• WHAT THIS TASK INVOLVES:
Look through the records below and collect all lines that hold the string "button".

** Opening THE DATA block **

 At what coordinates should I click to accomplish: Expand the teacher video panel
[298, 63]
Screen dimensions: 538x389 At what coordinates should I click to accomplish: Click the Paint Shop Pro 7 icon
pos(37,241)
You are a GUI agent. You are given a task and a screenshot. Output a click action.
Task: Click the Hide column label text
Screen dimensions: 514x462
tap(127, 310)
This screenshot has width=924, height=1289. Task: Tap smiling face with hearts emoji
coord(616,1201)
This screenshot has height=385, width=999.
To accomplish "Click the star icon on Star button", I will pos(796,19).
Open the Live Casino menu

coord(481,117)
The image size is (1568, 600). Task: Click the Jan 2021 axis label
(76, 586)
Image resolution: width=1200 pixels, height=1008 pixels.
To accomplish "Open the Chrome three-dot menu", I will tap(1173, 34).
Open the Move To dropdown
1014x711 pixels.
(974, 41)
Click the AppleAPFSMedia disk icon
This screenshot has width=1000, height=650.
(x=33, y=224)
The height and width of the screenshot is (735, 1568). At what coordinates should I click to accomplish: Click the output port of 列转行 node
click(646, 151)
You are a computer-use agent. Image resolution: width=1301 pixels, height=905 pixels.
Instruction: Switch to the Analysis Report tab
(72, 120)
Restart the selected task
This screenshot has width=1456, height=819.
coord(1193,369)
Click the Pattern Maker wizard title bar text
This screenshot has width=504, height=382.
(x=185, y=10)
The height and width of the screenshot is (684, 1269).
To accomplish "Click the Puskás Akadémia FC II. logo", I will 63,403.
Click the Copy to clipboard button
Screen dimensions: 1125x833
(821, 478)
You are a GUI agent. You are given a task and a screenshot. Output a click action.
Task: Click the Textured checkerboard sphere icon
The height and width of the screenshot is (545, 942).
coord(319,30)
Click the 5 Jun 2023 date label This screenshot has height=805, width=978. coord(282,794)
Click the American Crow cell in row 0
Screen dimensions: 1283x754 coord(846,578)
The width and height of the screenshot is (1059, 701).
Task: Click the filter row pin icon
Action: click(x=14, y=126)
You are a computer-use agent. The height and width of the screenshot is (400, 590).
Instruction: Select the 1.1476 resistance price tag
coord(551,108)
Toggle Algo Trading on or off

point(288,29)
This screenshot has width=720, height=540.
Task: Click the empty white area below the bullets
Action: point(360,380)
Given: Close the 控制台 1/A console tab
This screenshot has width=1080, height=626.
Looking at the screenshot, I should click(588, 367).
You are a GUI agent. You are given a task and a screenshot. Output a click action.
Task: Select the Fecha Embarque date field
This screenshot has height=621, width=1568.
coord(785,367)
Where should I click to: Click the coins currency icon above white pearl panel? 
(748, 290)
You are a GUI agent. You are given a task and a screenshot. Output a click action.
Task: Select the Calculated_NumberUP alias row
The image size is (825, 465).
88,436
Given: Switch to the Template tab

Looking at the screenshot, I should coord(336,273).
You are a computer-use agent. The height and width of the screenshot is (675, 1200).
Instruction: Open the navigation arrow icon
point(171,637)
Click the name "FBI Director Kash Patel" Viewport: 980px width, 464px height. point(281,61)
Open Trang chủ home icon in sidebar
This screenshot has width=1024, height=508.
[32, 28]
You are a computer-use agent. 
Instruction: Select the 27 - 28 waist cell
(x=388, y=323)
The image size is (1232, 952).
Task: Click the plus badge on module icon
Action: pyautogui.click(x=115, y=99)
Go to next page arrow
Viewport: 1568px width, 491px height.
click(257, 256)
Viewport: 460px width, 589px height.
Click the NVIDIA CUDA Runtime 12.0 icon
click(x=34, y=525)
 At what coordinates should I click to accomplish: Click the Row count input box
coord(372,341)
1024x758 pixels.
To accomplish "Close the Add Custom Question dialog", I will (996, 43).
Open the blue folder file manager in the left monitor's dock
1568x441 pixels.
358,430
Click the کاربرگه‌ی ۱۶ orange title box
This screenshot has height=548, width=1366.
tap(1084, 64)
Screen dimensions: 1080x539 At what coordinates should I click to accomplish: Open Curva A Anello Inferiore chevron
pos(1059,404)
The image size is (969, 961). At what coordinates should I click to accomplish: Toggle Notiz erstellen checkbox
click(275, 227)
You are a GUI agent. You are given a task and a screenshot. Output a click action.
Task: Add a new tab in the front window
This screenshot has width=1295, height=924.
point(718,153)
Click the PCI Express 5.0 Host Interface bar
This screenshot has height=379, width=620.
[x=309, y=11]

** Closing THE DATA block **

• ANSWER SPACE:
To accomplish "Click the star icon on Star button", I will pos(796,19).
Click the Copy to clipboard button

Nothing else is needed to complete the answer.